Como dato indicativo podemos decir que las erogaciones en salarios representaban en 1987 menos del 30% de las erogaciones totales del Estado en el sector público.
El análisis convencional se basa en un vertiginoso crecimiento del sector público en los últimos años. Afirma, a su vez, que este crecimiento habría conducido a la sobreocupación en el área estatal y a un deterioro de las remuneraciones.
A partir de estas premisas explica los muy bajos niveles de producción y deduce la recomendación política: “Hay que producir despidos masivos para poder aumentar las remuneraciones y, de esta manera, incrementar la eficiencia” 
Sin embargo, la información disponible contradice este análisis convencional y cuestiona la eficacia de utilizar el recorte de empleo como solución mágica.
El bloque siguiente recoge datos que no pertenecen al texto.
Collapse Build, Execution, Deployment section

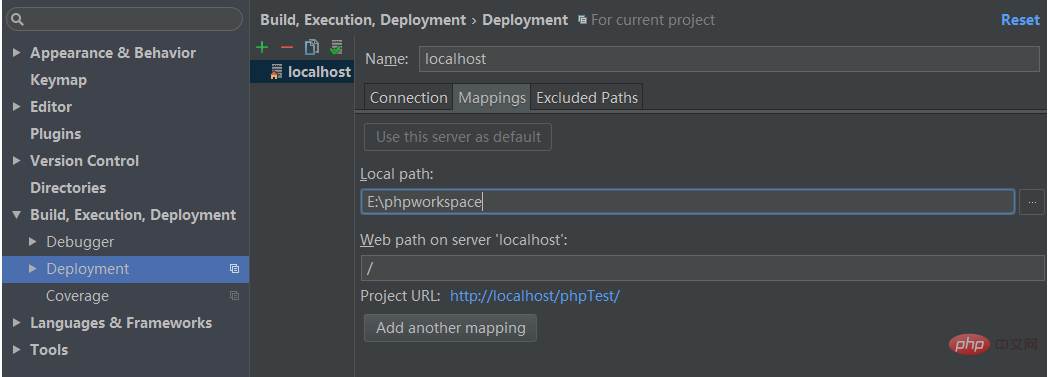point(17,215)
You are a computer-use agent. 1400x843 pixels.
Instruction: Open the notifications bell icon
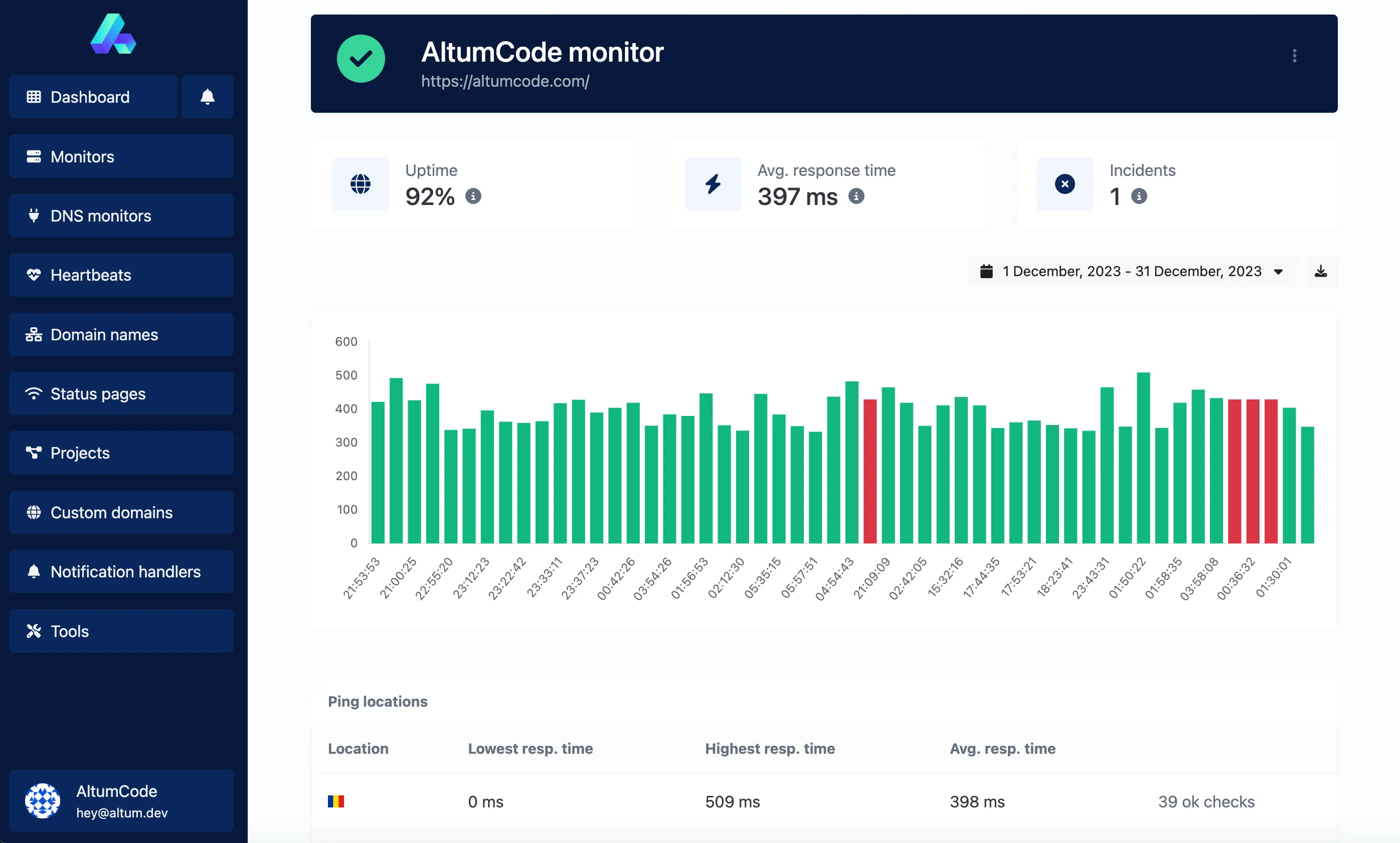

Salvo para períodos muy puntuales (como 1973 - 1976) el empleo público no creció a una tasa superior a la del empleo privado; hasta un punto tal que, desde tres décadas atrás, el número de agentes estatales se mantuvo en una proporción estable respecto a la ocupación urbana.
Podemos agregar además que este porcentaje fluctúa aproximadamente alrededor del 20% y no muestra un desfasaje con respecto a la absorción de mano de obra por el Estado en otros países.
La falta de concordancia entre los supuestos del análisis convencional es notoria para confiar en recomendaciones políticas. Más aún teniendo en cuenta que los intentos de racionalización basados en este enfoque y que fueron llevados a cabo en el pasado, terminaron en sucesivos y rotundos fracasos.
No sólo no pudieron mejorar la eficiencia, sino que por el contrario fue frecuente que el Estado perdiera, a través de tales estrategias, los recursos humanos más capaces y creativos, en un proceso de selección perverso.  

UN PROBLEMA PERVERSO
Los problemas asociados al empleo público son mucho más complejos que un exceso de agentes y consecuente caída de remuneraciones. Un análisis del tema sugiere que los intentos de cambio no serán eficaces sin un previa reformulación de la actividad estatal. Es imprescindible desprenderse de la tradición burocrática y del instinto regulacionista, a fin de definir cuáles serán las funciones que conservará el Estado.  Posteriormente se impone un severo replanteo de la tecnología de administración a incorporar a las organizaciones públicas, con el fin de superar la increíble obsolescencia que actualmente existe.
Conviene tener en cuenta que no se conocen casos en el mundo de organizaciones que funcionen eficientemente despreciando en forma sistemática sus recursos humanos como lo hace el Estado Argentino.
Las primitivas técnicas de administración de recursos humanos utilizadas ignoran el progreso, conduciendo a los/as trabajadores/as a la desmotivación y a bajísimos niveles de desempeño.
Consecuentemente, para entender las causas del fracaso, además de replantear las funciones asignadas al Estado, resulta imprescindible examinar los estilos de administración adoptados. De esta manera quedarán explicitadas las enormes diferencias en relación a las recomendaciones de vanguardia en materia de técnicas de administración.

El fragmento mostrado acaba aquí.